───── EXTRACTED RECORDS ─────

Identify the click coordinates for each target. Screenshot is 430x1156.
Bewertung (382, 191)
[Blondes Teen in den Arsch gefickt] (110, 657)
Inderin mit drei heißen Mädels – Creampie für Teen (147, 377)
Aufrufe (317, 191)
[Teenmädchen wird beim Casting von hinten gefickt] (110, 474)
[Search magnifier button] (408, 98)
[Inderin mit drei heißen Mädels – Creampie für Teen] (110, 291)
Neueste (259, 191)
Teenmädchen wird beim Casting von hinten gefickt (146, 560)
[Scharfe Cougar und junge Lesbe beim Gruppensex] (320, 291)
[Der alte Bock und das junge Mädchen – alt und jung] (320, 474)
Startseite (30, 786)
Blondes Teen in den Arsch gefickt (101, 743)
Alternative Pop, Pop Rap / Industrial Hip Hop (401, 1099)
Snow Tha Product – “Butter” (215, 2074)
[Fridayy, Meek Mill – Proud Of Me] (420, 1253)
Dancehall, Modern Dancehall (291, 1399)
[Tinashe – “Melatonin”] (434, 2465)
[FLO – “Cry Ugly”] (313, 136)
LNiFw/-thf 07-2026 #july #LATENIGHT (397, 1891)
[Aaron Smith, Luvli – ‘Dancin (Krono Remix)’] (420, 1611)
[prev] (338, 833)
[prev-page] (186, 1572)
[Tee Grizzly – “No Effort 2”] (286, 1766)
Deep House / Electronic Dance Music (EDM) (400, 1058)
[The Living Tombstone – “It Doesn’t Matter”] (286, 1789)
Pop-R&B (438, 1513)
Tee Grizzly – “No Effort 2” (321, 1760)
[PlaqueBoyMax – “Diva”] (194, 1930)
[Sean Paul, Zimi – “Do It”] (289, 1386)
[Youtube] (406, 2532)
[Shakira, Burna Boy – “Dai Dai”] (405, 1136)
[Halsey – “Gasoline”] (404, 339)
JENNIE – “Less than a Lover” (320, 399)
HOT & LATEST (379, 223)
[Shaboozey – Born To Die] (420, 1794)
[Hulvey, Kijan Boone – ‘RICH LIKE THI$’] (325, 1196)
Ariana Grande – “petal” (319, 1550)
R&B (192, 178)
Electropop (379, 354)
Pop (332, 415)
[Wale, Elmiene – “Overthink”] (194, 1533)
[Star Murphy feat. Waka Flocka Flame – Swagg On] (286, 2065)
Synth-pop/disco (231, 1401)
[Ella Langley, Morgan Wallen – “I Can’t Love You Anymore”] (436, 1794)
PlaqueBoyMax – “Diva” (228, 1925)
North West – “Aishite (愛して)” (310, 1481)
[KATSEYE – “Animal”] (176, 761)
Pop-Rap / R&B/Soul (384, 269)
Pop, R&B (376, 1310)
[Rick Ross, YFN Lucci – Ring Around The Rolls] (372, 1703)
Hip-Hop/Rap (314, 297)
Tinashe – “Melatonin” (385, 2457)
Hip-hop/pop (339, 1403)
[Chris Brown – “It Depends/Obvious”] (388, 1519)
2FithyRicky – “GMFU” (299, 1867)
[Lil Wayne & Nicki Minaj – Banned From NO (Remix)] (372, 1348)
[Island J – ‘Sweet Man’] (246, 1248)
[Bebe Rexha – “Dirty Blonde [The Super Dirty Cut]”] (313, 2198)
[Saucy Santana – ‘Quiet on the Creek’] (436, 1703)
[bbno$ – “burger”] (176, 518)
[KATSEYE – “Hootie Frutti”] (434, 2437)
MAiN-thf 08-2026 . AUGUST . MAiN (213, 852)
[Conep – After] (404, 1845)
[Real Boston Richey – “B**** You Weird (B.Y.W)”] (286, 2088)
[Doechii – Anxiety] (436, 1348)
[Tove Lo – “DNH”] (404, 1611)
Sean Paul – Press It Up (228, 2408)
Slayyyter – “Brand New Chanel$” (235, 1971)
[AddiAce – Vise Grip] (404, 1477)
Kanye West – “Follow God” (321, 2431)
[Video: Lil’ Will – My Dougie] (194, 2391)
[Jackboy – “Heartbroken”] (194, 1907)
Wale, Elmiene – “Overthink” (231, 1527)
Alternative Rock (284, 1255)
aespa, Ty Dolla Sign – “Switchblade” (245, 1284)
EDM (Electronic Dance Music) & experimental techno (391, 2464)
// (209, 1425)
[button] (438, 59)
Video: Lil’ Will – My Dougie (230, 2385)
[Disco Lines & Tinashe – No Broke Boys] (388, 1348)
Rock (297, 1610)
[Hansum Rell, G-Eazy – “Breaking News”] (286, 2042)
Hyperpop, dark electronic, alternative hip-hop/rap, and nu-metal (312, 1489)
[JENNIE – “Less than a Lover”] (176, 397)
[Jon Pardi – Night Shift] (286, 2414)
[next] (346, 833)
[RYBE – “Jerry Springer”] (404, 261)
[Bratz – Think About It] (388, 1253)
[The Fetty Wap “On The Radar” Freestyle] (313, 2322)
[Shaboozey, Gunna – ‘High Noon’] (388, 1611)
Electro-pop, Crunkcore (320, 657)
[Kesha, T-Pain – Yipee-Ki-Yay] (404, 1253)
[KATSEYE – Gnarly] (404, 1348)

─────

▶ INSTRUCTIONS TO FOLLOW: All the lines above are to be copied exactly, with none left out.

▶ SOLUTION TO THIS TASK:
Identify the click coordinates for each target. Screenshot is 430x1156.
Bewertung (382, 191)
[Blondes Teen in den Arsch gefickt] (110, 657)
Inderin mit drei heißen Mädels – Creampie für Teen (147, 377)
Aufrufe (317, 191)
[Teenmädchen wird beim Casting von hinten gefickt] (110, 474)
[Search magnifier button] (408, 98)
[Inderin mit drei heißen Mädels – Creampie für Teen] (110, 291)
Neueste (259, 191)
Teenmädchen wird beim Casting von hinten gefickt (146, 560)
[Scharfe Cougar und junge Lesbe beim Gruppensex] (320, 291)
[Der alte Bock und das junge Mädchen – alt und jung] (320, 474)
Startseite (30, 786)
Blondes Teen in den Arsch gefickt (101, 743)
Alternative Pop, Pop Rap / Industrial Hip Hop (401, 1099)
Snow Tha Product – “Butter” (215, 2074)
[Fridayy, Meek Mill – Proud Of Me] (420, 1253)
Dancehall, Modern Dancehall (291, 1399)
[Tinashe – “Melatonin”] (434, 2465)
[FLO – “Cry Ugly”] (313, 136)
LNiFw/-thf 07-2026 #july #LATENIGHT (397, 1891)
[Aaron Smith, Luvli – ‘Dancin (Krono Remix)’] (420, 1611)
[prev] (338, 833)
[prev-page] (186, 1572)
[Tee Grizzly – “No Effort 2”] (286, 1766)
Deep House / Electronic Dance Music (EDM) (400, 1058)
[The Living Tombstone – “It Doesn’t Matter”] (286, 1789)
Pop-R&B (438, 1513)
Tee Grizzly – “No Effort 2” (321, 1760)
[PlaqueBoyMax – “Diva”] (194, 1930)
[Sean Paul, Zimi – “Do It”] (289, 1386)
[Youtube] (406, 2532)
[Shakira, Burna Boy – “Dai Dai”] (405, 1136)
[Halsey – “Gasoline”] (404, 339)
JENNIE – “Less than a Lover” (320, 399)
HOT & LATEST (379, 223)
[Shaboozey – Born To Die] (420, 1794)
[Hulvey, Kijan Boone – ‘RICH LIKE THI$’] (325, 1196)
Ariana Grande – “petal” (319, 1550)
R&B (192, 178)
Electropop (379, 354)
Pop (332, 415)
[Wale, Elmiene – “Overthink”] (194, 1533)
[Star Murphy feat. Waka Flocka Flame – Swagg On] (286, 2065)
Synth-pop/disco (231, 1401)
[Ella Langley, Morgan Wallen – “I Can’t Love You Anymore”] (436, 1794)
PlaqueBoyMax – “Diva” (228, 1925)
North West – “Aishite (愛して)” (310, 1481)
[KATSEYE – “Animal”] (176, 761)
Pop-Rap / R&B/Soul (384, 269)
Pop, R&B (376, 1310)
[Rick Ross, YFN Lucci – Ring Around The Rolls] (372, 1703)
Hip-Hop/Rap (314, 297)
Tinashe – “Melatonin” (385, 2457)
Hip-hop/pop (339, 1403)
[Chris Brown – “It Depends/Obvious”] (388, 1519)
2FithyRicky – “GMFU” (299, 1867)
[Lil Wayne & Nicki Minaj – Banned From NO (Remix)] (372, 1348)
[Island J – ‘Sweet Man’] (246, 1248)
[Bebe Rexha – “Dirty Blonde [The Super Dirty Cut]”] (313, 2198)
[Saucy Santana – ‘Quiet on the Creek’] (436, 1703)
[bbno$ – “burger”] (176, 518)
[KATSEYE – “Hootie Frutti”] (434, 2437)
MAiN-thf 08-2026 . AUGUST . MAiN (213, 852)
[Conep – After] (404, 1845)
[Real Boston Richey – “B**** You Weird (B.Y.W)”] (286, 2088)
[Doechii – Anxiety] (436, 1348)
[Tove Lo – “DNH”] (404, 1611)
Sean Paul – Press It Up (228, 2408)
Slayyyter – “Brand New Chanel$” (235, 1971)
[AddiAce – Vise Grip] (404, 1477)
Kanye West – “Follow God” (321, 2431)
[Video: Lil’ Will – My Dougie] (194, 2391)
[Jackboy – “Heartbroken”] (194, 1907)
Wale, Elmiene – “Overthink” (231, 1527)
Alternative Rock (284, 1255)
aespa, Ty Dolla Sign – “Switchblade” (245, 1284)
EDM (Electronic Dance Music) & experimental techno (391, 2464)
// (209, 1425)
[button] (438, 59)
Video: Lil’ Will – My Dougie (230, 2385)
[Disco Lines & Tinashe – No Broke Boys] (388, 1348)
Rock (297, 1610)
[Hansum Rell, G-Eazy – “Breaking News”] (286, 2042)
Hyperpop, dark electronic, alternative hip-hop/rap, and nu-metal (312, 1489)
[JENNIE – “Less than a Lover”] (176, 397)
[Jon Pardi – Night Shift] (286, 2414)
[next] (346, 833)
[RYBE – “Jerry Springer”] (404, 261)
[Bratz – Think About It] (388, 1253)
[The Fetty Wap “On The Radar” Freestyle] (313, 2322)
[Shaboozey, Gunna – ‘High Noon’] (388, 1611)
Electro-pop, Crunkcore (320, 657)
[Kesha, T-Pain – Yipee-Ki-Yay] (404, 1253)
[KATSEYE – Gnarly] (404, 1348)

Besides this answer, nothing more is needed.